Of course any living medicine would have new concerns about safety. Some synthetic biologists have worked on kill switches that could eliminate the microbes if something went wrong. But the major factor for safety is starting with an organism that is already safe to eat. The typical lab strains of E. coli are not helpful as probiotics, but there is a probiotic strain called E. coli Nissle. By using a bacteria deemed ‘good’ in our gut, we can give a boost to the good guys.

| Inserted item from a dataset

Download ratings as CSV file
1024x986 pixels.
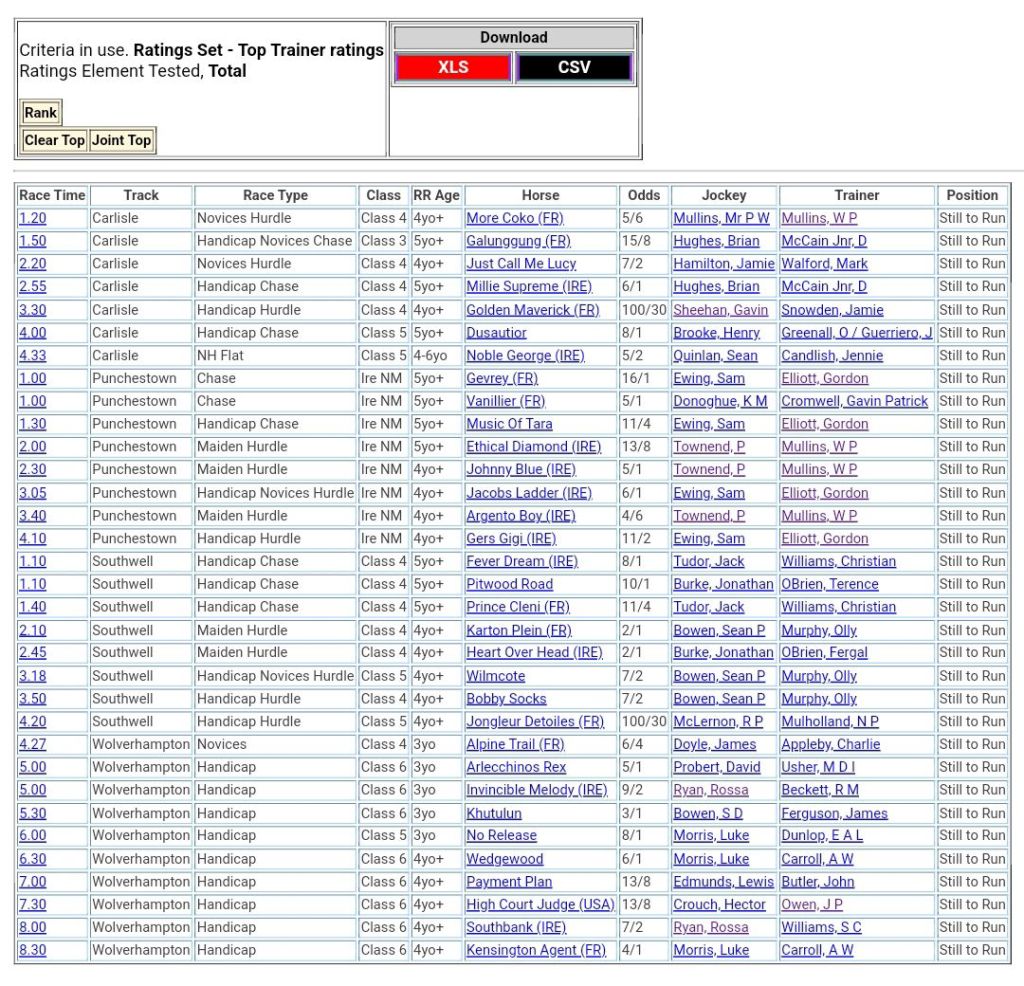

In late 2016 startup Synlogic, co-founded by Jim Collins and Tim Lu who are both at MIT now, got the patent for modifying E. coli Nissle to treat urea cycle disorders. The idea here is to give E. coli Nissle the ability to do the metabolic job that a patient’s body may not. This Nissle strain can have some beneficial effects but it must be replenished with repeated doses because it doesn’t colonize the gut.

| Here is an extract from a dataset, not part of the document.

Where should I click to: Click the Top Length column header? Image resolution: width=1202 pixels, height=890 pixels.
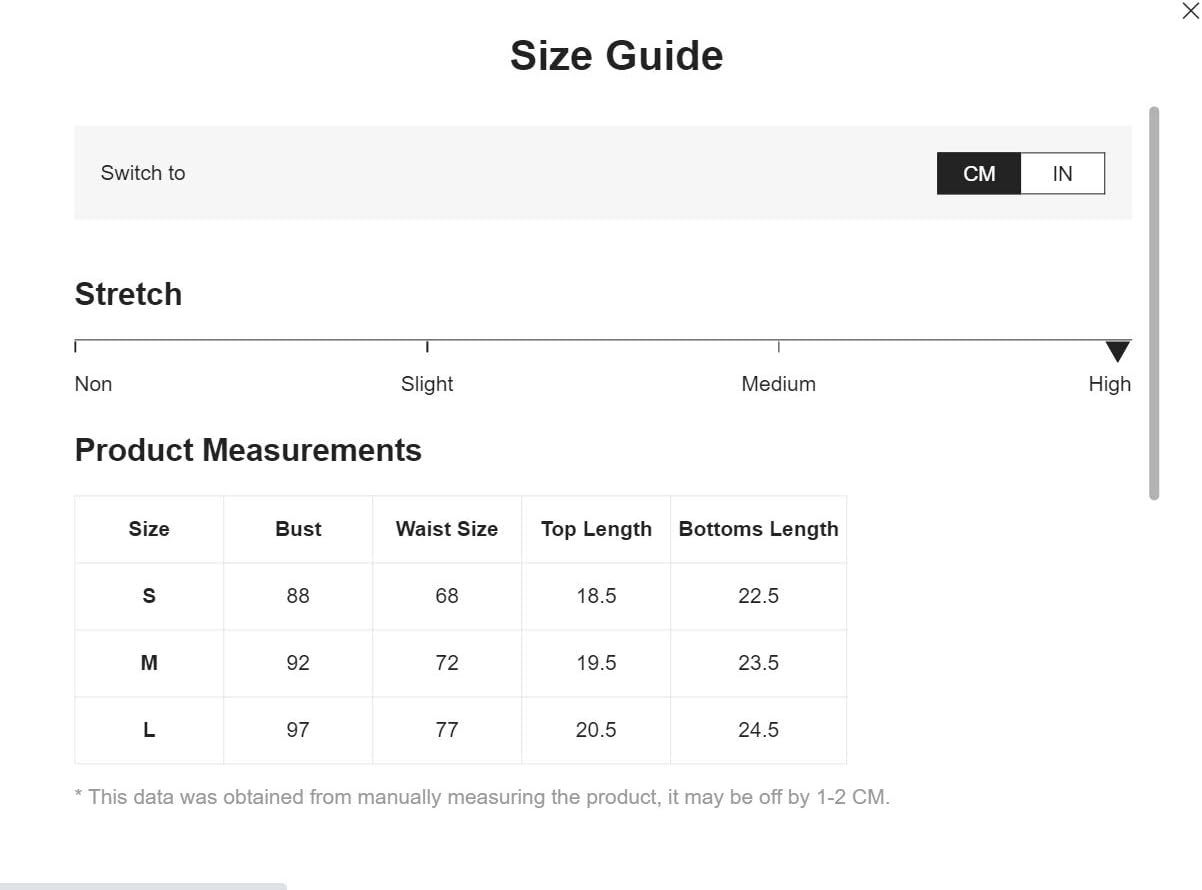tap(596, 529)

Beyond just safety, another key factor to decide which organism to engineer, is the organism’s ability to survive in the part of your gut where you need it to do its job. Nissle doesn’t set up permanent residence in your gut so you have to keep replenishing it with new doses. An organism that colonizes your gut could be taken once or infrequently and provide continued benefits.

Tim Lu’s lab at MIT has created genetic parts that can be used in the gut bacterium Bacteroides thetaiotaomicron (B. theta). The B. theta bacteria are major players in our healthy gut microbiomes. Since its natural form is well adjusted to thriving in our guts, the engineered version should also be able to live in our guts for longer periods of time.

Living health monitors

Another job that could be given to engineered probiotics is diagnosis. By engineering the bacteria to sense an important molecule in our body and then produce some signal, our smart probiotics become a living medical test inside of us. For instance, researchers put DNA that codes for the LacZ protein that cuts a chemical substrate in two. Once cut, the substrate is able to pass through a mouse kidney give a luminescent (glowing) signal in the urine.

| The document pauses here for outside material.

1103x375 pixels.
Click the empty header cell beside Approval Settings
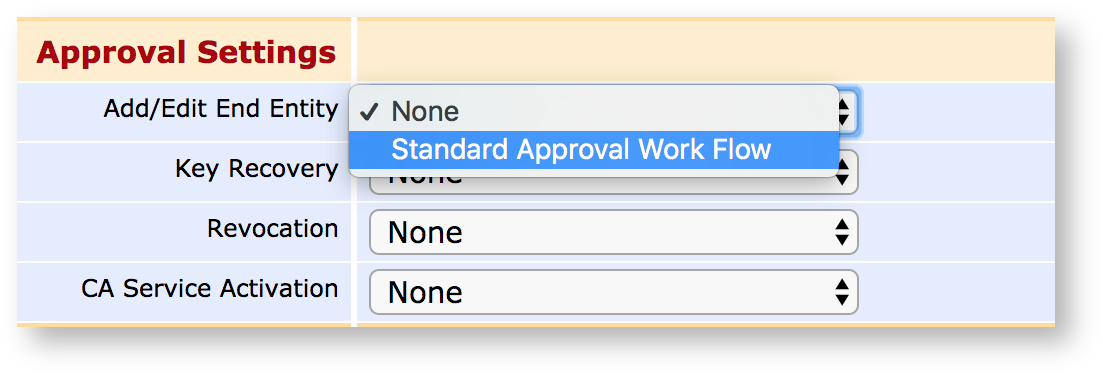click(x=706, y=51)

Similar probiotics could also be engineered to detect small molecules, quorum sensing signals, or growth states of the gut microbiome. These sensor-equipped probiotics could produce detectable signals in urine or stool; however the sensors could also be combined with therapeutic outputs to create probiotics that detect some signal and respond with a therapeutic response based on the specifics of the gut environment.

Expanding the engineered probiotic toolset

In addition to bacteria which are prokaryotes, a eukaryote like the probiotic yeast Saccharomyces boulardii could also be used. Using a eukaryote can help to make special changes to proteins, called post-translational modifications. Many potential therapeutic proteins need these modifications to be able to work in humans, so this yeast might be able to deliver therapies that a bacterium could not.

Other species will also be tamed and engineered for treating microbiome disorders. Different probiotics may survive better in different diseased guts, colonize different parts of the gut, or interact with the natural microbiome differently. Expect to see a ever increasing toolset of engineered probiotics to treat your gut microbiome.